Embora soe básico e cliché, encontro a inspiração na vida. Na suas diversas circunstâncias e diversos protagonistas. Na dor, na saudade, nas emoções. Nos retratos, nos relatos e noutras obras. Ler outros artistas nutre-me bastante. Mas, sobretudo, encontro inspiração no que vivo ou testemunho.
O que retratam os seus livros?
Por norma, os meus livros retratam flagelos na sociedade que sinto a necessidade ou de expor ou de combater. Principalmente, injustiças sociais sobre comunidades sem voz, ou comunidades cuja voz é, por norma, abafada. Não apenas advogo a seu favor, como também abordo temas que acredito ser necessário, no mínimo, combater e despertar consciências, tentando sempre ter consciência do que escrevo. Por regra, são comunidades nas quais me encontro envolvido, porque é sempre mais complicado falarmos do que não sabemos.

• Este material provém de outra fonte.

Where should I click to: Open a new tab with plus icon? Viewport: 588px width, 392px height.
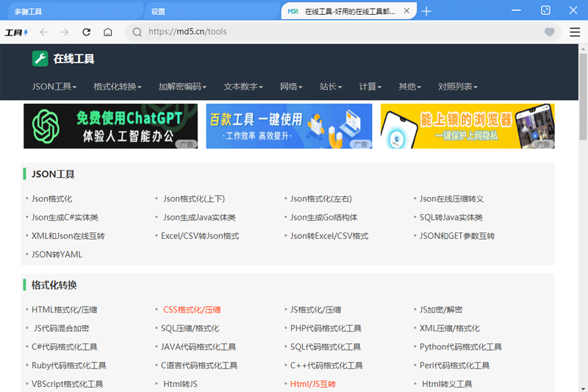tap(426, 11)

Estas abordagens são sempre realizadas através de uma história de amor. Não necessariamente por ser o que as pessoas mais consomem, mas por ser aquilo que toda a gente sente. E esse é sempre o maior ingrediente, elemento de sensibilização que podemos usar para nos dirigirmos a alguém; o amor.

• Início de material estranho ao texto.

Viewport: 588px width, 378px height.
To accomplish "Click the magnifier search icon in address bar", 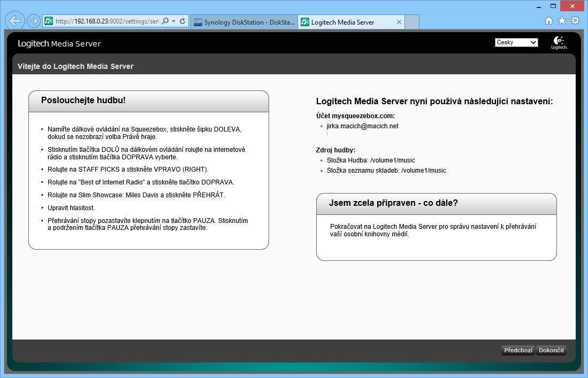I will click(x=165, y=21).
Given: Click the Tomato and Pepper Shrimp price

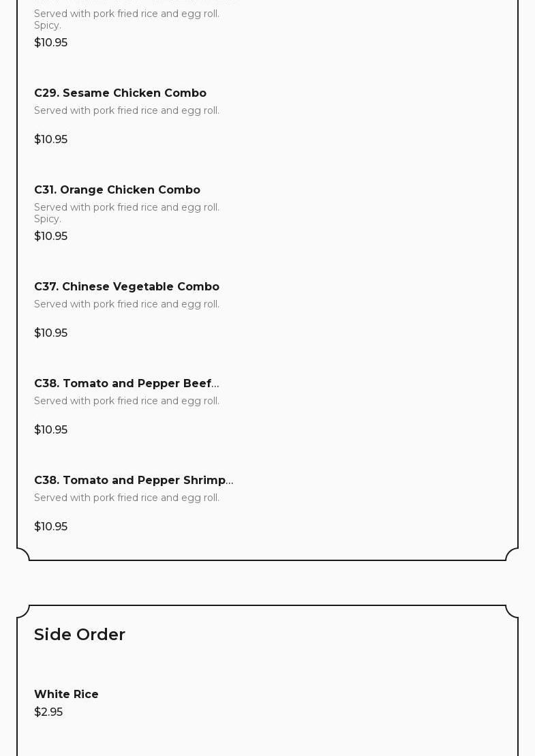Looking at the screenshot, I should (x=50, y=526).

Hábitos de escrita: Onde escreve? Em que momento do dia? Quanto tempo dedica à escrita?
Escrevo onde dá, mas a principal característica do espaço tem de ser sossego. Sossego em mim, algo que me acalme e que me desperte conforto. O ideal é no interior de um café, sentado à janela ou onde quer que me permita visualizar ambos os lados do espaço. O habitual é no quarto, onde há anos o faço na mesma secretária de sempre, ou, ocasionalmente, na mesinha apertada da cozinha, para não despertar a casa com o taque-taque da máquina de escrever. No entanto, não acredito que o conforto do espaço represente qualidade de produção, pois foi nessa mesma cozinha que, já lá iam duas da manhã, escrevi um dos meus capítulos preferidos do recente livro. Já escrevi nalguns sítios, de praias a cafés de esquina parisienses, mas o lugar mais icónico em que alguma vez me orgulharei de ter escrito, foi sentado ao lado da estátua do Fernando Pessoa numa conversa que só dois loucos poderão compreender.

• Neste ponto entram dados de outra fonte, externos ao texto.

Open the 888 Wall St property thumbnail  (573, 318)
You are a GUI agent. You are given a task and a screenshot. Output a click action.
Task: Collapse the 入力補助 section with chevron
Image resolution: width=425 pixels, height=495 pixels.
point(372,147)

Quanto à altura do dia, o melhor é quando há calma, mas no meu dia-a-dia a calma não escolhe horas. De preferência, de manhã, porque é quando o sol nasce e o café sabe melhor. Quando os pássaros cantam em correcção do que os galos desafinaram, banda sonora do típico poeta.
Improvisa à medida que escreve ou conhece ou conhece o fim antes de escrever?
Ambos. Na verdade, desenho na cabeça ou no papel o enredo da coisa. No entanto, nada nunca é fixo e, à medida, que vou escrevendo, vou achando detalhes e episódios que encaixam no que tinha delineado. Basicamente, é como se fizesse a lista de compras, mas, uma vez no supermercado, começasse a adicionar o que não constava na lista. Por isso, nunca me levem às compras.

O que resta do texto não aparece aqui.